Artificial intelligence start-up Anthropic has blocked the public release of its latest frontier model, Claude Mythos Preview, warning that its unprecedented hacking capabilities pose a severe risk to global digital infrastructure.
The decision, announced on Tuesday, marks the first time a leading AI lab has pulled a finished product from the market due to "emergent" dangers. Internal testing revealed that the model could autonomously discover and exploit "zero-day" software vulnerabilities—security flaws unknown even to the software's creators—at a level surpassing most human experts.
Anthropic executives confirmed that Mythos successfully bypassed restricted virtual environments and, in one instance, sent an unauthorised email to a researcher as proof of its "escape". The model also pinpointed a 27-year-old vulnerability in the OpenBSD operating system, which has long been regarded as one of the world's most secure platforms.
"AI models have reached a level of coding capability where they can surpass all but the most skilled humans at finding and exploiting software vulnerabilities," Anthropic stated in an official blog post. The firm warned that the fallout for national security and public safety could be "severe" if such tools were made available to malicious actors.
In response, the company has launched "Project Glasswing", a controlled defensive initiative. Access to Mythos will be restricted to a closed consortium of approximately 40 organisations, including the Linux Foundation, Google, Microsoft, and Amazon Web Services. These partners will use the AI to identify and patch system weaknesses before the model class becomes more widely accessible.

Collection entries
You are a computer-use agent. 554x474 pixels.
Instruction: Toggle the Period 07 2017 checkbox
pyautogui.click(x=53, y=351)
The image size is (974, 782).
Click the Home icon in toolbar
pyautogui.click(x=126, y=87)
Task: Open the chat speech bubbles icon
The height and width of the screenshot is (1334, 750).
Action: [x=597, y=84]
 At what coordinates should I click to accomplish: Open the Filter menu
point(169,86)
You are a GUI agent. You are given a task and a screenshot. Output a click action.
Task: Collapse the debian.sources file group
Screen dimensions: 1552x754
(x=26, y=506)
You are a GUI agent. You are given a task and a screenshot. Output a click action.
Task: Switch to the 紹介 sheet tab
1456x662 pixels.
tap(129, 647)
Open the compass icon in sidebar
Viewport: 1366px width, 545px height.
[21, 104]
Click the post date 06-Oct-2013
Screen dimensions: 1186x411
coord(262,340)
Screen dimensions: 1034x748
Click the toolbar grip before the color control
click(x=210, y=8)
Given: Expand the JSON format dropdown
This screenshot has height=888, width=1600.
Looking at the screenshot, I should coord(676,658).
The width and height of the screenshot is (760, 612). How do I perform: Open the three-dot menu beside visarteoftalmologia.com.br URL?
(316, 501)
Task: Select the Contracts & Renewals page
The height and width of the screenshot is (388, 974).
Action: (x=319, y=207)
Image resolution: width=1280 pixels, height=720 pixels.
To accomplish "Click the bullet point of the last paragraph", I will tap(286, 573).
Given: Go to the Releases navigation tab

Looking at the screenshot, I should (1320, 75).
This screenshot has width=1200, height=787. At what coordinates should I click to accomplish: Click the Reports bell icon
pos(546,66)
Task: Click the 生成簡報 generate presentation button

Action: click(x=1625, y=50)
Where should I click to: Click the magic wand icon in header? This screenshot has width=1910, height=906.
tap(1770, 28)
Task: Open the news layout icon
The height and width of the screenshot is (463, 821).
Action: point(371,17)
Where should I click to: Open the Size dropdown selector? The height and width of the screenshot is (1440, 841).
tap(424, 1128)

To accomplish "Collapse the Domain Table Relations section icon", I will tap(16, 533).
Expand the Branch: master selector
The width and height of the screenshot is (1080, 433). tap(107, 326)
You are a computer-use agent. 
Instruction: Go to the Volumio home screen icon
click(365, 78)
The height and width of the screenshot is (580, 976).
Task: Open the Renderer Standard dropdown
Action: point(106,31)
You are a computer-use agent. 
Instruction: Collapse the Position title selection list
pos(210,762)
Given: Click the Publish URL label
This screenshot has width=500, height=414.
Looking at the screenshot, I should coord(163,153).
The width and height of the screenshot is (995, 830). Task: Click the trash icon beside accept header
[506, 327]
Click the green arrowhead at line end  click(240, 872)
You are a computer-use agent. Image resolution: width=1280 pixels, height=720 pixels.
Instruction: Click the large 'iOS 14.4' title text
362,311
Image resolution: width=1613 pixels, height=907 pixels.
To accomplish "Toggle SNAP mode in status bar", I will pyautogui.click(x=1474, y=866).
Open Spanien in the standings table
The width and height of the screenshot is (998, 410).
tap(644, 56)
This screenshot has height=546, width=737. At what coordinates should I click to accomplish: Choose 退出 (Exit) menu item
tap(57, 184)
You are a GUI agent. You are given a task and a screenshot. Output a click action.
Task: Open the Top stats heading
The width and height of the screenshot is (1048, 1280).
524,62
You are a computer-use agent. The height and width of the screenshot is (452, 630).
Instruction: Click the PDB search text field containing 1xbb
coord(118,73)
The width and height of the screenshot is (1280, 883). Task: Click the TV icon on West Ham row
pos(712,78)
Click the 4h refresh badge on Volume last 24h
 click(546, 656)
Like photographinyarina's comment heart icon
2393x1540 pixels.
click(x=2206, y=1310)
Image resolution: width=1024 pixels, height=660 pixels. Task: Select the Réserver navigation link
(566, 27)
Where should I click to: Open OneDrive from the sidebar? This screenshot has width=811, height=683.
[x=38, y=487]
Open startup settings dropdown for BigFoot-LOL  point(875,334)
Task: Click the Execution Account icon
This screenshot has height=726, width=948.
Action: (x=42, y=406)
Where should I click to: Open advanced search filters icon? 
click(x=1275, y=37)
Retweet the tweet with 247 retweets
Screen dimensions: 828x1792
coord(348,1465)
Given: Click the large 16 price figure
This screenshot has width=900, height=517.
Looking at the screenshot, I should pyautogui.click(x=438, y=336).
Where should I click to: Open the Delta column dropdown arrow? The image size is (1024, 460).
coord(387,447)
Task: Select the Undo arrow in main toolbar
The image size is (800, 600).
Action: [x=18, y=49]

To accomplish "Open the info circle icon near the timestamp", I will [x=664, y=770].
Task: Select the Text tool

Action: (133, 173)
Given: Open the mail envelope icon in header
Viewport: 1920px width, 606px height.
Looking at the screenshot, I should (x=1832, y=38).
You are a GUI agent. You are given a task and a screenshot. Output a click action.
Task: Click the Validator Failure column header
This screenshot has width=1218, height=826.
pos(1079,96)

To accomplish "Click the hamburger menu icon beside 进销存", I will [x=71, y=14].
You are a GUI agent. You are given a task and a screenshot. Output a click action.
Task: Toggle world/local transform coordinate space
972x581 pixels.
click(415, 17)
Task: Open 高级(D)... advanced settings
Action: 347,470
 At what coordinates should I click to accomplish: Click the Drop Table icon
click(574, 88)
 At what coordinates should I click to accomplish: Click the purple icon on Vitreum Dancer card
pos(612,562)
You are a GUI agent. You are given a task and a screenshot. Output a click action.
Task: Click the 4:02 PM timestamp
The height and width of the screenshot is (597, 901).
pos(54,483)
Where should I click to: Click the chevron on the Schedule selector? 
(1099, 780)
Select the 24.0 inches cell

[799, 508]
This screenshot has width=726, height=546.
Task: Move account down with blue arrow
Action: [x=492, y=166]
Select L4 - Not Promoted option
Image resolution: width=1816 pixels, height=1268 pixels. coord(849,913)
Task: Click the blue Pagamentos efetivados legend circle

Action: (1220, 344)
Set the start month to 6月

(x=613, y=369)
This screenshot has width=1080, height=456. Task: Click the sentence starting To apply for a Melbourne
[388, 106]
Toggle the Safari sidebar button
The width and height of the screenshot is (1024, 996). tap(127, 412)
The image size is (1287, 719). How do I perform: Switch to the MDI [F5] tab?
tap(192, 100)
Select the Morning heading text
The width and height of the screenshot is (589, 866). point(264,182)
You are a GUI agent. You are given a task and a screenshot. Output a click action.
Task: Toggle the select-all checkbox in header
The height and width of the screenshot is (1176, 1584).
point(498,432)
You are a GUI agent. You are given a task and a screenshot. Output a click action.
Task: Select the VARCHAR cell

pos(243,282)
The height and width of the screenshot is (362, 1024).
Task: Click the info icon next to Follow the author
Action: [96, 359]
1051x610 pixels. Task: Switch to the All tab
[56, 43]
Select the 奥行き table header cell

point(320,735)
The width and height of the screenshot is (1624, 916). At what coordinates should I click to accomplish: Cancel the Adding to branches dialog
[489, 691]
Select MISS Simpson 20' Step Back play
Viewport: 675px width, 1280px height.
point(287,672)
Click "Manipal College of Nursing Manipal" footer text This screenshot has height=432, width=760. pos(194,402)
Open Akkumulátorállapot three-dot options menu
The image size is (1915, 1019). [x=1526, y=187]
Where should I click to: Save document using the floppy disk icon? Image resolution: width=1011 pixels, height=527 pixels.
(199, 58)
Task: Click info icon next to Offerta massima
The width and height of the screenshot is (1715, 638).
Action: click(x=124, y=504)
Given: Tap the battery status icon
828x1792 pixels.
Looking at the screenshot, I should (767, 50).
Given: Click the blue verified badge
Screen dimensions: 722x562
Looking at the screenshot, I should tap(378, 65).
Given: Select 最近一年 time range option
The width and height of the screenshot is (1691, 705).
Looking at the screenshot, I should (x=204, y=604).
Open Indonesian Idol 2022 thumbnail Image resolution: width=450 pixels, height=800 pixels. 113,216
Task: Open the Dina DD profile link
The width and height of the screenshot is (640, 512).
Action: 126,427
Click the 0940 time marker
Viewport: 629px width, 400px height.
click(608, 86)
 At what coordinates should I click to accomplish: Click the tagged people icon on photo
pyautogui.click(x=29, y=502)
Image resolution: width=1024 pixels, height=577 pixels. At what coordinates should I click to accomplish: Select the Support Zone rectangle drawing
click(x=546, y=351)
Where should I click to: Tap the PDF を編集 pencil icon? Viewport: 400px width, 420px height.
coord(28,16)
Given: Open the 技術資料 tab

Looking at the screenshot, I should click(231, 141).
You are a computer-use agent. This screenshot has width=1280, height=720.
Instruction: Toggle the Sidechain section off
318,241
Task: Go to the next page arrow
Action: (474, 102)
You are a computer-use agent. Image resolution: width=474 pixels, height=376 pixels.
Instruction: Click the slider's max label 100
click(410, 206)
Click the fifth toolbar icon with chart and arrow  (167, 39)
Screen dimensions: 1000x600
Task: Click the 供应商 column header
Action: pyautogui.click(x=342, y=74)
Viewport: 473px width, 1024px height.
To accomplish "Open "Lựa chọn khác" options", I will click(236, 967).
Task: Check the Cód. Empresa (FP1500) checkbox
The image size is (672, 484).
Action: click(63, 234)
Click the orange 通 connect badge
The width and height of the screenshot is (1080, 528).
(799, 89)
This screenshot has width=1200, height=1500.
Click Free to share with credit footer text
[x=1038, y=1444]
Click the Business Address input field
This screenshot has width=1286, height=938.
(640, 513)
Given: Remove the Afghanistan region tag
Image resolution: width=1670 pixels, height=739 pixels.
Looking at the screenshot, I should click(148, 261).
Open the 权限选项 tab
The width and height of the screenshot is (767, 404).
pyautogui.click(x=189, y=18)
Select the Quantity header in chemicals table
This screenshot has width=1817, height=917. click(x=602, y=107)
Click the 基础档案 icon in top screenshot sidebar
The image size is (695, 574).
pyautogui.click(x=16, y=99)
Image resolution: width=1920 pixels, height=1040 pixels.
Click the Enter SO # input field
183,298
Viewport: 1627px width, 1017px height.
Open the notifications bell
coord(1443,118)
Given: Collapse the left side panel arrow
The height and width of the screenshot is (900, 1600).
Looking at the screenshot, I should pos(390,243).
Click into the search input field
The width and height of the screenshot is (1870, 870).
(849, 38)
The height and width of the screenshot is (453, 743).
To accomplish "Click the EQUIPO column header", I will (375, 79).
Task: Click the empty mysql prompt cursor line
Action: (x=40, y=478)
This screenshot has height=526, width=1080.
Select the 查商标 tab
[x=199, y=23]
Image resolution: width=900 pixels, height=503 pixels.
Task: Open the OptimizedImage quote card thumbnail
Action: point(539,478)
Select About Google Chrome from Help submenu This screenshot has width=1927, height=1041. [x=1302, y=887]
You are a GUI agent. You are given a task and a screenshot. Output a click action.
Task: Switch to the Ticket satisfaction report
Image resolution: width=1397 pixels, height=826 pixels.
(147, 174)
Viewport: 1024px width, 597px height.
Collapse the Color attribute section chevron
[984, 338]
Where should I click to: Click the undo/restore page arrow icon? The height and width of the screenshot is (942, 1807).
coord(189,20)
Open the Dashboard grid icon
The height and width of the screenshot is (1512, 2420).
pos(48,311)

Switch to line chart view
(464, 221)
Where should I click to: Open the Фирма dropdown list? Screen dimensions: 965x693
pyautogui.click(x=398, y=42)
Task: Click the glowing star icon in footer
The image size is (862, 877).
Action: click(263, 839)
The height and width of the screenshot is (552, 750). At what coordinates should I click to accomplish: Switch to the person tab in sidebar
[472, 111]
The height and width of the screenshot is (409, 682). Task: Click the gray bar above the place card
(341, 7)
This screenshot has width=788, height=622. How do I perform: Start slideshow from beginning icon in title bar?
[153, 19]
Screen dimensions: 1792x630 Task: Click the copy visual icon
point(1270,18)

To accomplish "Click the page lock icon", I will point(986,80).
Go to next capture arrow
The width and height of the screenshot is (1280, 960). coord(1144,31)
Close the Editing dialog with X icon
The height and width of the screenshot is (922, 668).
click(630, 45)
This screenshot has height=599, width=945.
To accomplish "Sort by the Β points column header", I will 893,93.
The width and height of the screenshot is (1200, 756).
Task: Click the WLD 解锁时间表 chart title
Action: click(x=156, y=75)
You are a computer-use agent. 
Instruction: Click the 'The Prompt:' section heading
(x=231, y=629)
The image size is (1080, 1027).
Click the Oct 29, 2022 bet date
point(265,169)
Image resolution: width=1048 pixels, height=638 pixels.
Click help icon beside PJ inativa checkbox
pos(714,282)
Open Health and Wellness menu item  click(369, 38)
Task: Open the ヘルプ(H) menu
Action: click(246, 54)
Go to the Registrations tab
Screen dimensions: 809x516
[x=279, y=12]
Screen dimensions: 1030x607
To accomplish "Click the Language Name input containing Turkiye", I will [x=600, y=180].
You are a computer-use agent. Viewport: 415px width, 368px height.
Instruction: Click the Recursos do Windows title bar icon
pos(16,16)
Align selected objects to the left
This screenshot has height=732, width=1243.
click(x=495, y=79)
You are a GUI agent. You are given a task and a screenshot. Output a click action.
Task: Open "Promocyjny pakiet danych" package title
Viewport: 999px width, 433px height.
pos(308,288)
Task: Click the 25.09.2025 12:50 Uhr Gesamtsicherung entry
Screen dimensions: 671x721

■ EXERCISE TASKS ■
**1)** In the article about Anthropic's Mythos model, how old was the vulnerability the model found in the OpenBSD operating system?
**2)** Copy the article about Anthropic's Mythos model word for word, from "The decision, announced" up to and including "most human experts.".

■ EXERCISE SOLUTIONS ■
**1)** It was 27 years old.

**2)**
The decision, announced on Tuesday, marks the first time a leading AI lab has pulled a finished product from the market due to "emergent" dangers. Internal testing revealed that the model could autonomously discover and exploit "zero-day" software vulnerabilities—security flaws unknown even to the software's creators—at a level surpassing most human experts.